We tested the interaction between height and the confounding factors, including age, sex, waist circumference, BMI, smoking status, alcohol drinking status, Mets, and family history of disease (cardiovascular disease, hypertension, hyperlipidemia, and diabetes), separately. The interaction between sex and height was statistically significant (P <  0.0001), while the P values for interaction between height and other confounding factors were > 0.1. Therefore, we analyzed the association between height and NAFLD stratified by sex. We fitted four Cox proportional hazards regression models to evaluate the association between baseline height and incident NAFLD. The initial model was unadjusted model (crude model). Model 2 was adjusted for age and WC. In model 3, we additionally adjusted for smoking status, alcohol drinking status, Mets, family history of cardiovascular disease, hypertension, hyperlipidemia, and diabetes. In model 4, we further adjusted for baseline BMI. In model 5, we further adjusted for baseline waist-to-height ratio. Moreover, we adjusted the history of disease (hypertension, diabetes mellitus, and hyperlipidemia) or the subject’s blood pressure, fasting blood glucose, triglycerides, low-density lipoprotein cholesterol, and high-density lipoprotein cholesterol to replace the metabolic syndrome in the final multiple-adjusted model, separately. All P values for linear trends were calculated using the median value for each quintile. All statistical analyses were performed using SAS version 9.4 (SAS Institute, Inc.). Two-tailed P <  0.05 was considered as statistically significant.

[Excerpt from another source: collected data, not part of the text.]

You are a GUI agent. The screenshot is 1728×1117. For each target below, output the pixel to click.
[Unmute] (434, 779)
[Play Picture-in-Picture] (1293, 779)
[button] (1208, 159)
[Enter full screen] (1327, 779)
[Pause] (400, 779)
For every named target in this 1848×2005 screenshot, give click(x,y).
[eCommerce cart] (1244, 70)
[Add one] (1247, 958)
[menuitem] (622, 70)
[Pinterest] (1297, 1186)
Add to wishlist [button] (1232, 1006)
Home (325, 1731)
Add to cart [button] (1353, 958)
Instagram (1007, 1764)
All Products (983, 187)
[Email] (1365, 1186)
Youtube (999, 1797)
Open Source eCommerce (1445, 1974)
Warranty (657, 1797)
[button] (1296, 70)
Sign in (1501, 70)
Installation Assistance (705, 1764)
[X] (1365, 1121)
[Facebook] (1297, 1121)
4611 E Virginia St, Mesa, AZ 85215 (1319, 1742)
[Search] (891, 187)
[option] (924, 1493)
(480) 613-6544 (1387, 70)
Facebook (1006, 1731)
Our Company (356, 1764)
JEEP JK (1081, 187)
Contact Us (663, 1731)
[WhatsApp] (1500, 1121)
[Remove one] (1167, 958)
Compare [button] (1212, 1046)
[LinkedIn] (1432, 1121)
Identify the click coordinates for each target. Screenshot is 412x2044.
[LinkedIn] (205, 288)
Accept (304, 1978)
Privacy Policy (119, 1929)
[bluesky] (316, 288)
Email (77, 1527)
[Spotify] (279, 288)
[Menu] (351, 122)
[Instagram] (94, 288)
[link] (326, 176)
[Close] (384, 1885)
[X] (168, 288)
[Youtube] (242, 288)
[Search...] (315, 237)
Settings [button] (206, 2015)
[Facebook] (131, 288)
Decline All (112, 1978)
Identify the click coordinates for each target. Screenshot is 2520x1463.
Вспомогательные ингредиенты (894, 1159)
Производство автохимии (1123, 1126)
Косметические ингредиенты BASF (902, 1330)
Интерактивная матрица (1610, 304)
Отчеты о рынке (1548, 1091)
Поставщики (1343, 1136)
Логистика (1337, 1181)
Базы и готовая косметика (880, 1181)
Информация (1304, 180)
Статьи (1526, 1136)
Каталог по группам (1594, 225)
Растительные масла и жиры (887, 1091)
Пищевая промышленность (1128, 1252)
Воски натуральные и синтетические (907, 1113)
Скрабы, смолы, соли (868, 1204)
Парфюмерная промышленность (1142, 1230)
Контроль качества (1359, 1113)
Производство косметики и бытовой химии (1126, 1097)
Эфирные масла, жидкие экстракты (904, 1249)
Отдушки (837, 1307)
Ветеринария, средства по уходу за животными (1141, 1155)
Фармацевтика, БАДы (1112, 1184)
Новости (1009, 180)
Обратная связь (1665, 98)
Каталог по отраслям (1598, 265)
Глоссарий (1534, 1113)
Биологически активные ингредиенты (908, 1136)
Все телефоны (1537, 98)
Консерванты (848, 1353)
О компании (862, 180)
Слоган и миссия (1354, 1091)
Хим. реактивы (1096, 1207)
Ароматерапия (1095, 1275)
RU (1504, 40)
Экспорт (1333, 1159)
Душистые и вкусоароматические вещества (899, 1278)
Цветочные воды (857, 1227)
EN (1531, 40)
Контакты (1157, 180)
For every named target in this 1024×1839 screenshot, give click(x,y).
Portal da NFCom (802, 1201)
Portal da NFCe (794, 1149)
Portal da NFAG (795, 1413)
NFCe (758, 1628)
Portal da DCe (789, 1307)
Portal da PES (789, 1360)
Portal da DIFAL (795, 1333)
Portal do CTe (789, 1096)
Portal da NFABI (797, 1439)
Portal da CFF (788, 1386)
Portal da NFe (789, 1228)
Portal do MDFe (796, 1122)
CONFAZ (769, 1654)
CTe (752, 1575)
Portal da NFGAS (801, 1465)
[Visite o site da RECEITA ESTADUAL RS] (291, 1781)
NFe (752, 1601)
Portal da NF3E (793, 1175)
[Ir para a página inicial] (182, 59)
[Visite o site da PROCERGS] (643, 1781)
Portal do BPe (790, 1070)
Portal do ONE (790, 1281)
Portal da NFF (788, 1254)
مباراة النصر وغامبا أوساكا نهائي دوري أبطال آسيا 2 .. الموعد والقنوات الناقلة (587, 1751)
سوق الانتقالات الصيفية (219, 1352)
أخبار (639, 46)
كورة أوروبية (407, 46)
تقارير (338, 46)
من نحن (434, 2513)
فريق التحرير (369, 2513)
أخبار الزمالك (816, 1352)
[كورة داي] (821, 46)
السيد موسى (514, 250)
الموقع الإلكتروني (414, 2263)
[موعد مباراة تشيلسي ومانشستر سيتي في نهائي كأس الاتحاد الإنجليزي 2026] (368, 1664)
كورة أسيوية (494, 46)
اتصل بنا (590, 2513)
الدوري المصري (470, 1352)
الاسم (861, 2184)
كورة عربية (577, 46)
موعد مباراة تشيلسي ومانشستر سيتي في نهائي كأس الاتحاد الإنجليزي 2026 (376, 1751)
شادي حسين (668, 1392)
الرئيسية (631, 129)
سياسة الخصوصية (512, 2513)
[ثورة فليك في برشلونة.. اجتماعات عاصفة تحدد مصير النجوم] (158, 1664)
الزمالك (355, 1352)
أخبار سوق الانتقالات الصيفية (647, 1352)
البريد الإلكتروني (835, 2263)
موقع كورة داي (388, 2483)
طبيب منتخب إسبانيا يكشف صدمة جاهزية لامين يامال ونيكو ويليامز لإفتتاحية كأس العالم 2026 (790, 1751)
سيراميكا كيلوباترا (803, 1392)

In this study, 41.3% of participants were males. Mean age was 42.2 ± 12.9 years for males and 39.2 ± 11.3 years for females. In males, the mean BMI was 24.0 ± 2.9 kg/m², corresponding to 41.8% with BMI category of overweight, and 7.9% with BMI category of obesity. In females, the mean BMI was 22.1 ± 2.9 kg/m², corresponding to 20.3% with BMI category of overweight, and 3.4% with BMI category of obesity. During the 5.5 years of the study period (2010–2016), 6245 of 35,994 individuals (17.4%) developed NAFLD. Incidence of NAFLD was 65.8 per 1000 person-years. The cumulative incidence of NAFLD was significantly lower in subjects in higher quintiles of baseline height compared with those with the lowest quintile (Fig. 1, P <  0.0001 by log-rank test). Subgroup analysis showed NAFLD incidence of 110.1, 104.4, 113.2, 108.7 and 110.2 per 1000 person-years in males and 48.4, 43.1, 40.7, 35.9 and 31.7 per 1000 person-years in females, for 1 to 5 height quintiles, respectively.

Five-year NAFLD incidence according to baseline height quintiles

Full size image

Characteristics of participants relative to incident NAFLD status for follow-up analysis are presented in Table 1. The mean age (95% CI) in non-NAFLD and NAFLD participants was 38.3 (38.2, 38.4) years and 41.4 (41.1, 41.7) years, respectively. Compared with participants who did not develop NAFLD, participants who developed NAFLD had older age, lower high-density lipoprotein cholesterol, but higher BMI, WC, total cholesterol, low-density lipoprotein cholesterol, triglycerides, fasting blood glucose, systolic blood pressure, diastolic blood pressure, and alanine aminotransferase (all P <  0.0001). Participants who developed NAFLD tended to be male, smoker, ex-smoker, everyday drinker, sometimes drinker, while those who did not develop NAFLD tended to be non-smoker and non-drinker (all P <  0.0001). In addition, a higher proportion of participants who developed NAFLD had MetS and a family history of cardiovascular disease, hypertension and diabetes (all P <  0.0001).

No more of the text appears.